Battlesword sind Amon Amarths Brüder im Geiste. Im Sound der Formation hat sich mehr als eine Parallele zu den schwedischen Wikingern eingefunden. Geht ja auch in Ordnung, denn ein Patent auf martialischen Stampf-Groove mit prägnanten, melodischen Leads gibt es ja nicht.

So donnert „Banners Of Destruction“ ebenfalls gewaltig und schwertschwingend voran. Fans der Schweden werden sich deshalb auf Anhieb wohl fühlen.

Doch Battlesword teilen mit den Skandinaviern noch mehr als nur die klanglichen Parallelen.
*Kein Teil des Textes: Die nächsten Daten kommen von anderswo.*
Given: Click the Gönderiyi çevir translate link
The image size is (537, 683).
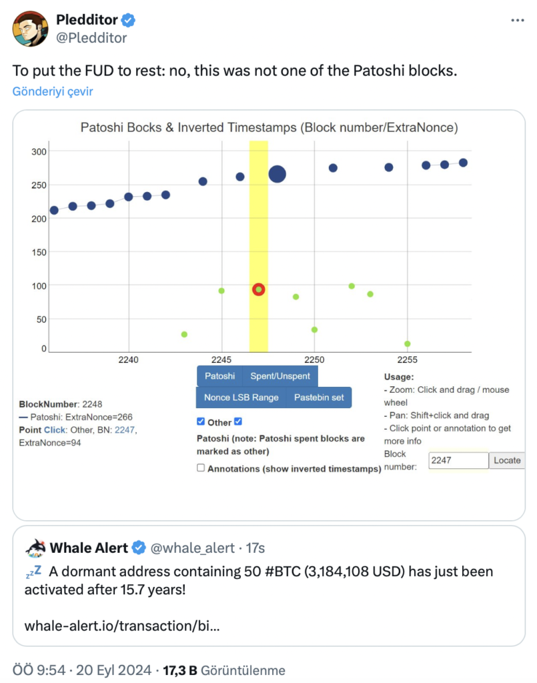Looking at the screenshot, I should 53,91.
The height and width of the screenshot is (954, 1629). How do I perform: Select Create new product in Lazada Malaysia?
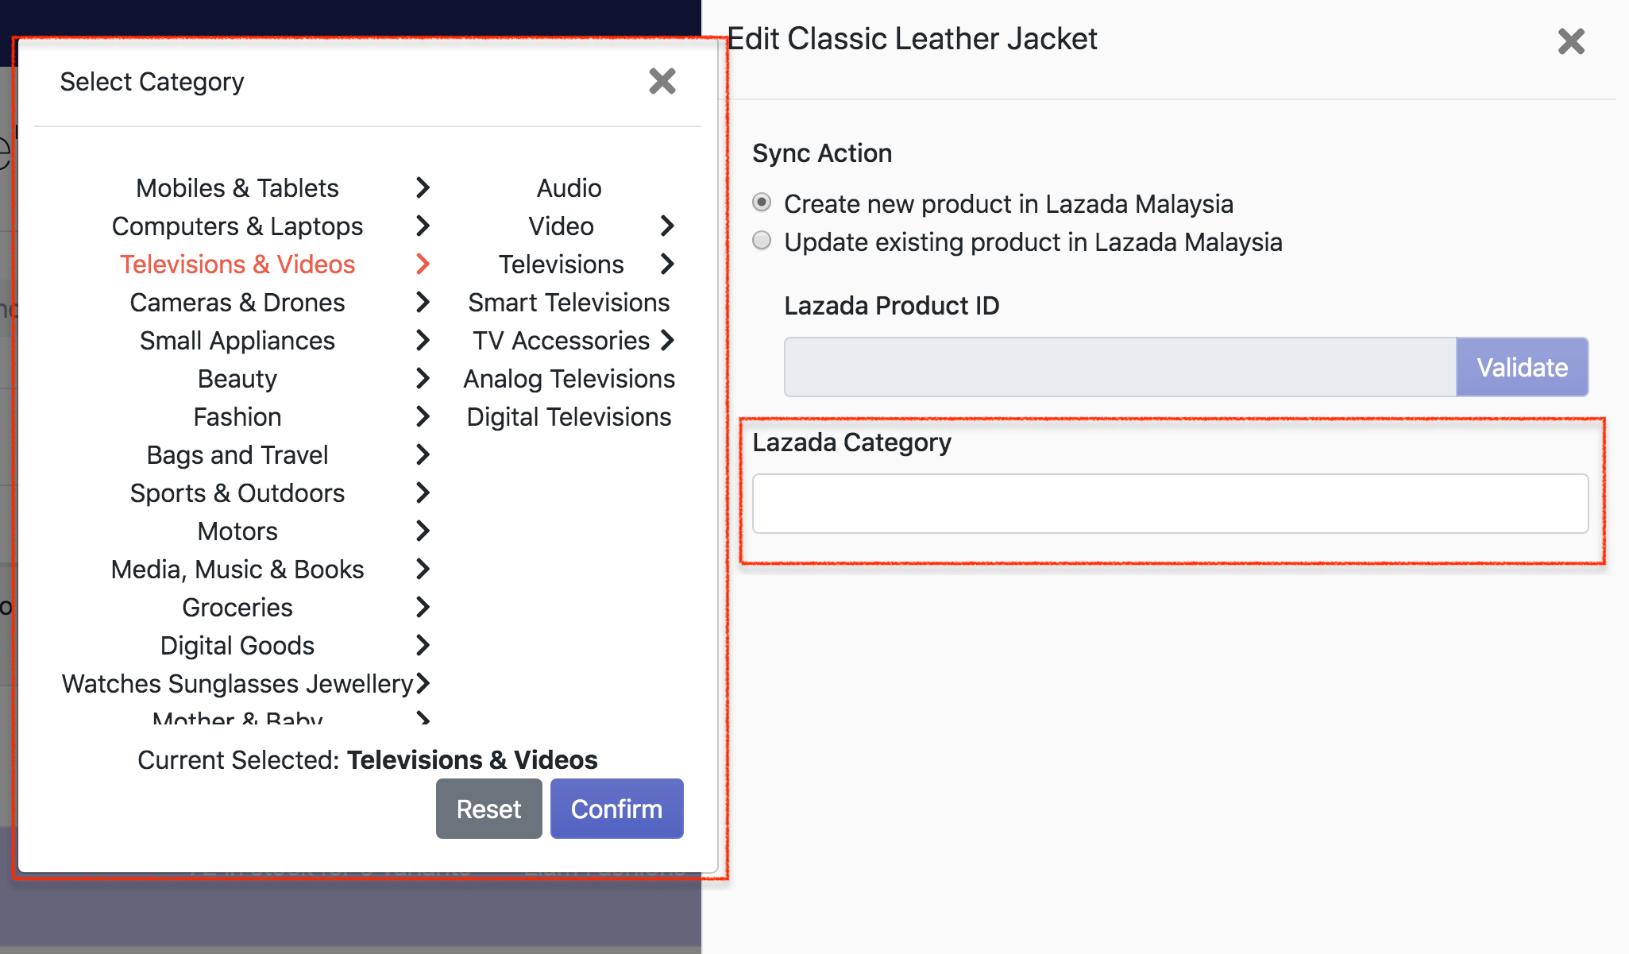pyautogui.click(x=762, y=203)
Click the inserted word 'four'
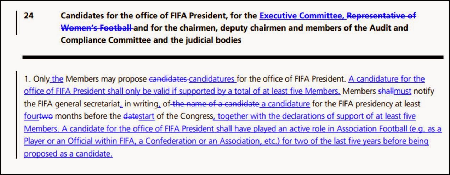450x175 pixels. [x=31, y=116]
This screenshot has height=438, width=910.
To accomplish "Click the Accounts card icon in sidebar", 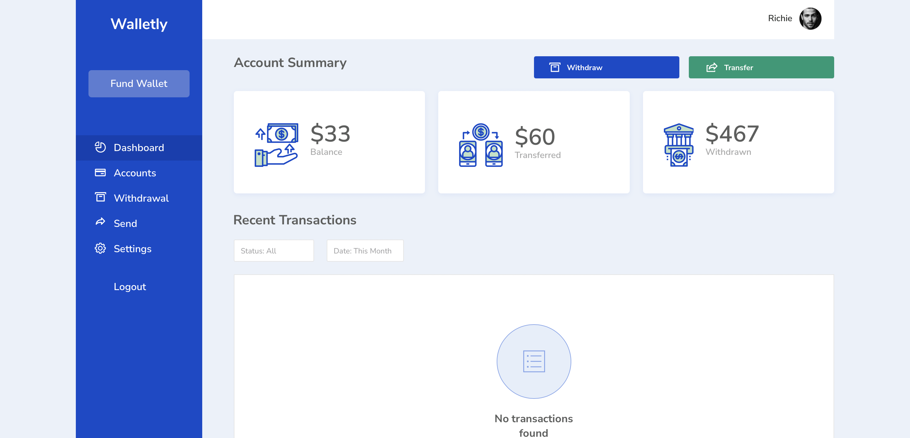I will pyautogui.click(x=100, y=172).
Sie teilen sich das Problem, im eigenen, festgesetzten Sound auf der Stelle zu treten. Vollkommen innovationslos bleibt den zwölf Nummern nichts als ihre Death-Metal-inzestiöse Urgewalt, die sich permanent dreht, wiederholt und selbst kopiert. Einzelne, als Impulse getarnte Versuche, den in sich verschlossenen Sound aufzubrechen (wie etwas traditionelle Heavy-Riffs, Tempovarianten etc.), wirken mühevoll und verkommen eher zum Selbstzweck als zur echten Abwechslung.

 

Wer sich mit einem stumpfen Schwert zufrieden gibt, dem wird „Banners Of Destruction“ gefallen. Effektiv ist so ein ungeschliffenes Schwert ja auch.

Die scharfen Waffen werden jedoch woanders geschmiedet. (Nein, in Schweden auch nicht. Das letzte Schwert von Hegg & Co ist noch sumpfer...).